You are viewing a plain text version of this content. The canonical link for it is here.
Posted to user@spark.apache.org by Mike Trienis <mi...@orcsol.com> on 2015/08/21 00:32:12 UTC
Spark SQL window functions (RowsBetween)
Hi All,
I would like some clarification regarding window functions for Apache Spark
1.4.0
-
https://databricks.com/blog/2015/07/15/introducing-window-functions-in-spark-sql.html
In particular, the "rowsBetween"
* {{{
* val w = Window.partitionBy("name").orderBy("id")
* df.select(
* sum("price").over(w.rangeBetween(Long.MinValue, 2)),
* avg("price").over(w.rowsBetween(0, 4))
* )
* }}}
Are any of the window functions available without a hive context? If the
answer is no, then is there any other way to accomplish this without using
hive?
I need to compare the the i[th] row with the [i-1]th row of col2 (sorted by
col1).
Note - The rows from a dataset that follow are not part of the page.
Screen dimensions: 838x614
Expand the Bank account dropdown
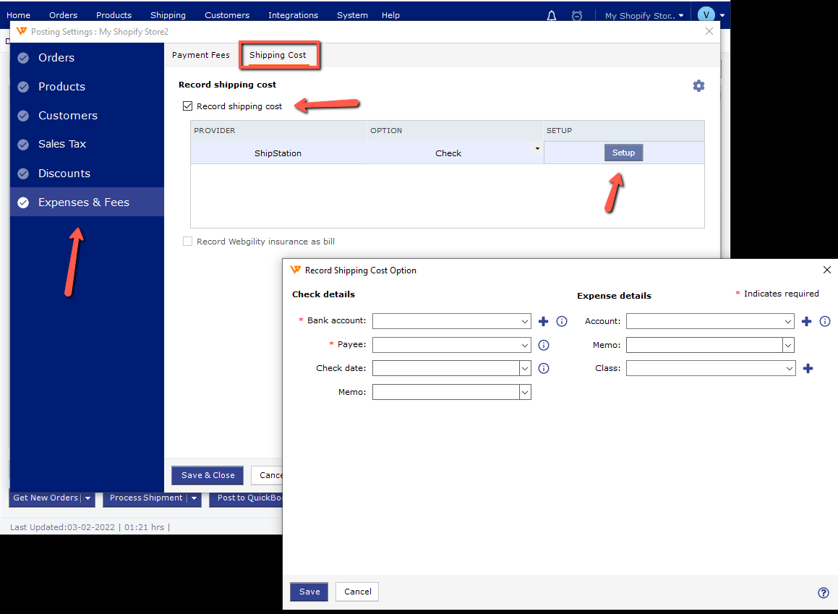click(525, 321)
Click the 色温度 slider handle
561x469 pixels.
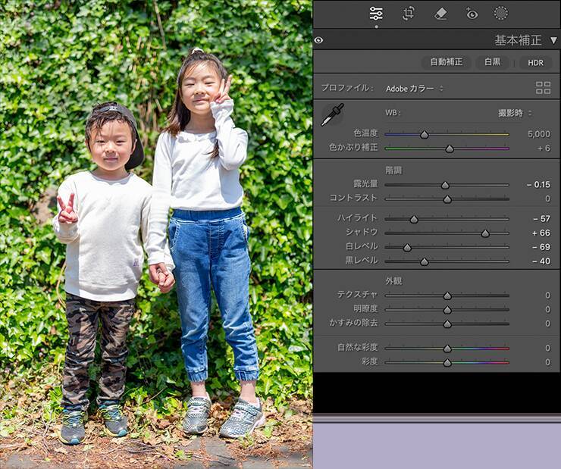click(x=425, y=134)
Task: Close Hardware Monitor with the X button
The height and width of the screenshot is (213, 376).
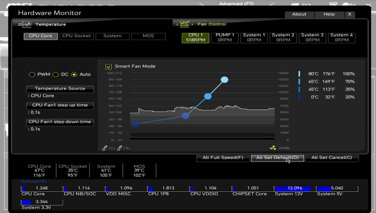Action: click(x=349, y=14)
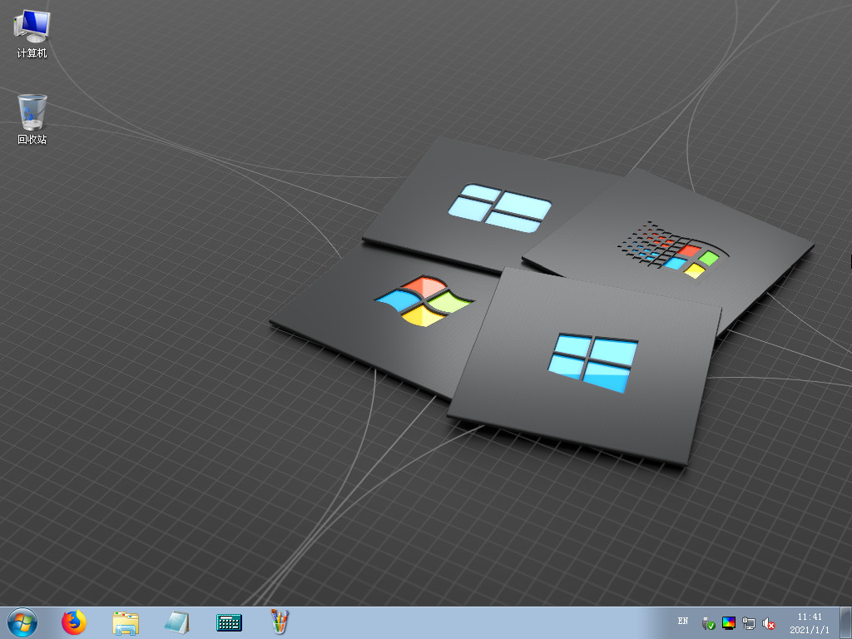Click the 回收站 text label under the bin
The image size is (852, 639).
click(x=32, y=140)
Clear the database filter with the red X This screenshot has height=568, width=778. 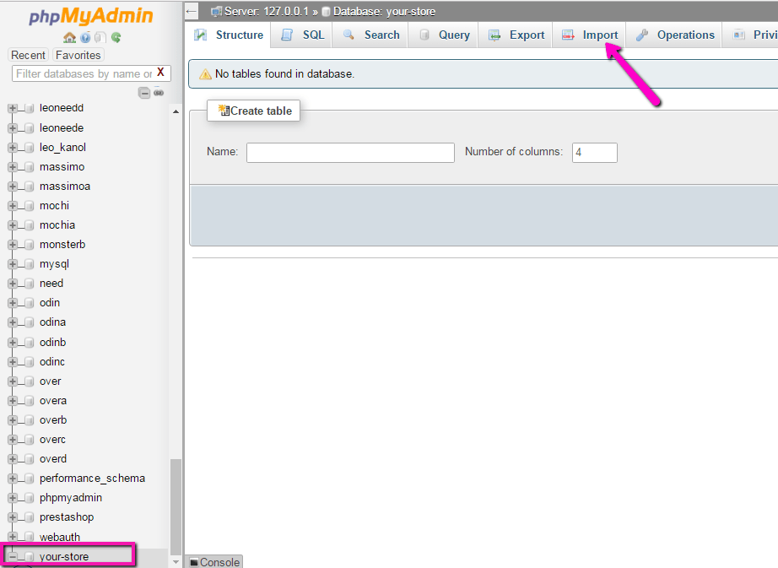[160, 73]
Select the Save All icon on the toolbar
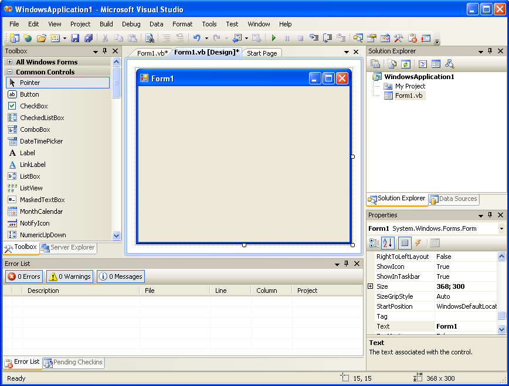The width and height of the screenshot is (509, 386). pos(89,38)
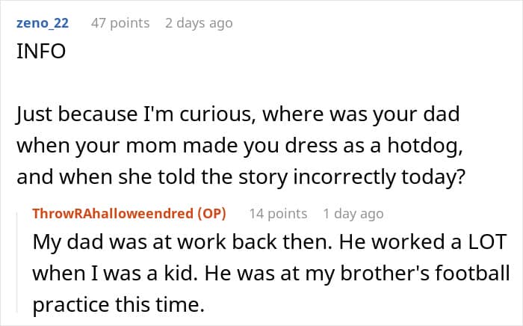Open zeno_22's user profile
Screen dimensions: 523x326
click(x=42, y=23)
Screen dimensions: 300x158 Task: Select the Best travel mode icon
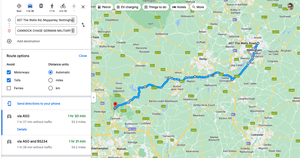[x=19, y=6]
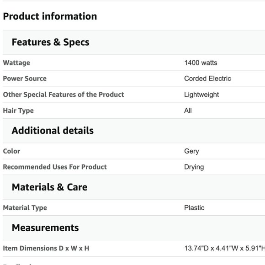Select the Wattage label
The image size is (265, 265).
tap(16, 63)
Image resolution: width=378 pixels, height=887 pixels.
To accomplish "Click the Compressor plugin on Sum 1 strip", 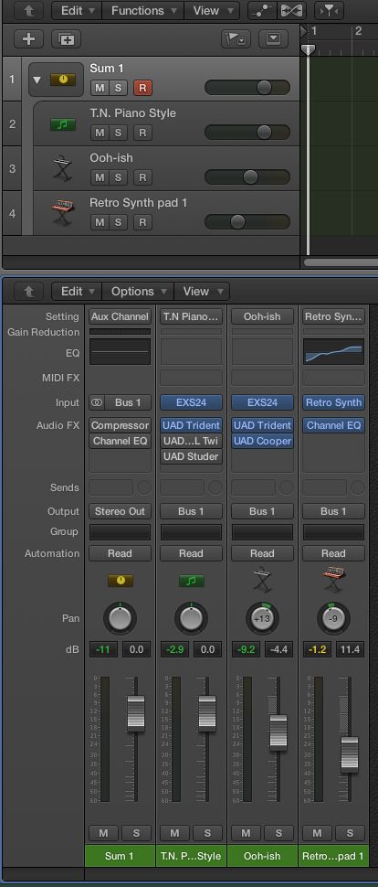I will coord(120,425).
If item_i of the i[th] row and the item_[i-1] of the [i-1]th row are
different then I need to increment the count of item_[i-1] by 1.
col1| col2
----------------------------------------------------------
1 | item_1
2 | item_1
3 | item_2
4 | item_1
5 | item_2
6 | item_1
In the above example, if we scan two rows at a time downwards, we see that
row 2 and row 3 are different therefore we add one to item_1. Next, we see
that row 3 is different from row 4, then add one to item_2. Continue until
we end up with:
col2 | col3
-------------------------------
item_1 | 2
item_2 | 2
Thanks, Mike.